Airflow tasks interact with external services using Connections and Hooks. Each Connection is identified by a conn_id, and is used to store credentials, endpoint URLs and other information necessary for connecting to said services. Hooks on the other hand provide a high level interface to interacting with the external services. They integrate with Connections to gather connection information, and may have a default conn_id, which in the case of S3Hook (but also for other AWS service Hooks) corresponds to “aws_default”.

Local testing strategy

The main idea behind the proposed local testing strategy is to spin-up a LocalStack Docker container using the Testcontainers Python package, and override the default Airflow Connection to AWS so that it points to the current LocalStack instance instead of the actual AWS cloud.

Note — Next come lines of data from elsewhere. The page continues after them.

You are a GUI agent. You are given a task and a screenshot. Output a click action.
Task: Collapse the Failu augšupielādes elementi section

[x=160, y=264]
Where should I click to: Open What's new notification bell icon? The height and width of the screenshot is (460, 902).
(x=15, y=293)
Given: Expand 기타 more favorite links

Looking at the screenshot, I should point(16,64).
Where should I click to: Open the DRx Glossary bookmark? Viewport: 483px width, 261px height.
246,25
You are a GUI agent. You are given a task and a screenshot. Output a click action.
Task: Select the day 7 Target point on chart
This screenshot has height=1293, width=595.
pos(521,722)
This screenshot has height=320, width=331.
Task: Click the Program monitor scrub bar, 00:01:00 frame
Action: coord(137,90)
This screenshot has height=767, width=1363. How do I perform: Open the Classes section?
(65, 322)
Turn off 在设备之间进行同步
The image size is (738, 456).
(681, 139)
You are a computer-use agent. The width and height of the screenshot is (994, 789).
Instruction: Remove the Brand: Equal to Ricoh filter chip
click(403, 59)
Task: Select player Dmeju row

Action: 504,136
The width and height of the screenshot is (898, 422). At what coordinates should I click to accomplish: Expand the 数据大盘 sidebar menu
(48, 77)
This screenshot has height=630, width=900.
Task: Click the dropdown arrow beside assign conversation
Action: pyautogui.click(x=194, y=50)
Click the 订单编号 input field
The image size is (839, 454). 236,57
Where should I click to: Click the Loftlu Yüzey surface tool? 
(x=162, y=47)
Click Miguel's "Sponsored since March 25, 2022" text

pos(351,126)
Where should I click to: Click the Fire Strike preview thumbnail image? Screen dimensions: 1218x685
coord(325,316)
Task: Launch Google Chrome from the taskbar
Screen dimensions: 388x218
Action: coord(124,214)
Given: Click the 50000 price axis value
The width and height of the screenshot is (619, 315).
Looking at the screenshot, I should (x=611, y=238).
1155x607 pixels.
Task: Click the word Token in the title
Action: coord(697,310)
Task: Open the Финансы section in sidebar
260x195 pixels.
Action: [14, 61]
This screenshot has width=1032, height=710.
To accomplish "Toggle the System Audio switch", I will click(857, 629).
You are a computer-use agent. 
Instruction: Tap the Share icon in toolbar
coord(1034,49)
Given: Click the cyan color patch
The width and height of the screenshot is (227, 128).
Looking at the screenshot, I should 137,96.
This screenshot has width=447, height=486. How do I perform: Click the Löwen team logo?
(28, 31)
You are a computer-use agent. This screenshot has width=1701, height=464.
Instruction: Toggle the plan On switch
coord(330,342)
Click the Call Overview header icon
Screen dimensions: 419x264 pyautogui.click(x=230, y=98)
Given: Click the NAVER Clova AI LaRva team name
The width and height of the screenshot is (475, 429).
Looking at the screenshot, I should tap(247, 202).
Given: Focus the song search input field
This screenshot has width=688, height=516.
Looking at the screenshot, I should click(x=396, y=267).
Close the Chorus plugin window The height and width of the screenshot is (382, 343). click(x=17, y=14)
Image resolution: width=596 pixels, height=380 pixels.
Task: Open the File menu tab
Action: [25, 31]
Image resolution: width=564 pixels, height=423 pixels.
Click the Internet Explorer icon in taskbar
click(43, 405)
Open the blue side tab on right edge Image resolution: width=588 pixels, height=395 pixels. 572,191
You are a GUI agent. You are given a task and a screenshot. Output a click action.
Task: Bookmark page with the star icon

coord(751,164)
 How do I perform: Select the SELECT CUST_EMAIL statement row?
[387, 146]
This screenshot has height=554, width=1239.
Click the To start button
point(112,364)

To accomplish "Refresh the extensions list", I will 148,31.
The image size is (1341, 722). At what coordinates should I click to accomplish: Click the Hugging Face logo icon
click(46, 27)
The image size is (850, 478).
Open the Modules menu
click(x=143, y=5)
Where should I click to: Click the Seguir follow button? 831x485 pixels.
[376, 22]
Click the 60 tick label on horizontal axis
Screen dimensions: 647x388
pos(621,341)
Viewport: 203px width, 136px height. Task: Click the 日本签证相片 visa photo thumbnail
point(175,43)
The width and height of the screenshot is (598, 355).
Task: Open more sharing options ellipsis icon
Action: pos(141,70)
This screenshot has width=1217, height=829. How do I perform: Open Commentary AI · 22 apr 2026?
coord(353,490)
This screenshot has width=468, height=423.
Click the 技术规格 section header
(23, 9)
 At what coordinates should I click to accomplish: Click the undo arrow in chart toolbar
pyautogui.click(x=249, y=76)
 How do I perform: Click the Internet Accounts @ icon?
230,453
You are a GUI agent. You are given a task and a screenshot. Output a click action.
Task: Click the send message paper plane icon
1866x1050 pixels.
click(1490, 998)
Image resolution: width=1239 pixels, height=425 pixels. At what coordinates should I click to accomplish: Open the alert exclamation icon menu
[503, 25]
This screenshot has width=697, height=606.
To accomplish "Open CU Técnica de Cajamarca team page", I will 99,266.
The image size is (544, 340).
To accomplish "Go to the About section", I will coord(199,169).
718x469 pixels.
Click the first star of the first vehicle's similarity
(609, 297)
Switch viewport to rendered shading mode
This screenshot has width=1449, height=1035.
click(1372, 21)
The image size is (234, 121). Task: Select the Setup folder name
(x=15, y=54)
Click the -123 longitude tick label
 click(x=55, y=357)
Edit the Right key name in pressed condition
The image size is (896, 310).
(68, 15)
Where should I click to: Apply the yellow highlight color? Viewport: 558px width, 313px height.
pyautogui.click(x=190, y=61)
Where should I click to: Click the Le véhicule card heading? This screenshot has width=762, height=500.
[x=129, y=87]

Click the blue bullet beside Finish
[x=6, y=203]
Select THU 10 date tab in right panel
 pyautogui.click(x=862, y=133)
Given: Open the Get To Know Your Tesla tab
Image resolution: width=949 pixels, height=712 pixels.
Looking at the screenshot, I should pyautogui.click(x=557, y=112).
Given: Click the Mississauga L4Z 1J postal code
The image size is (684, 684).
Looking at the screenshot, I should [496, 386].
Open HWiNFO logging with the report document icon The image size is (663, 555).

This can be achieved with the following pytest fixtures:

# conftest.py
import json
from typing import Generator

import pytest
from _pytest.monkeypatch import MonkeyPatch
from airflow.models import Connection
from testcontainers.localstack import LocalStackContainer

@pytest.fixture(scope="session")
def localstack() -> Generator[LocalStackContainer, None, None]:
    """Set up a LocalStack container."""
    with LocalStackContainer() as localstack:
        yield localstack

@pytest.fixture(scope="session")
def monkeypatch_session()-> Generator[MonkeyPatch, None, None]:
    """Session-scoped monkeypatch fixture."""
    mpatch = MonkeyPatch()
    yield mpatch
    mpatch.undo()

@pytest.fixture(scope="session", autouse=True)
def connection(monkeypatch_session, localstack, conn_id: str = "aws_default") -> None:
    """Session-scoped default AWS connection fixture pointing to LocalStack that is automatically used during tests."""
    c = Connection(
        conn_id=conn_id,
        conn_type="aws",
        extra=json.dumps({
            "aws_access_key_id": "foo",
            "aws_secret_access_key": "bar",
            "endpoint_url": localstack.get_url()
        })
    )
    monkeypatch_session.setenv(f"AIRFLOW_CONN_{conn_id.upper()}", c.get_uri())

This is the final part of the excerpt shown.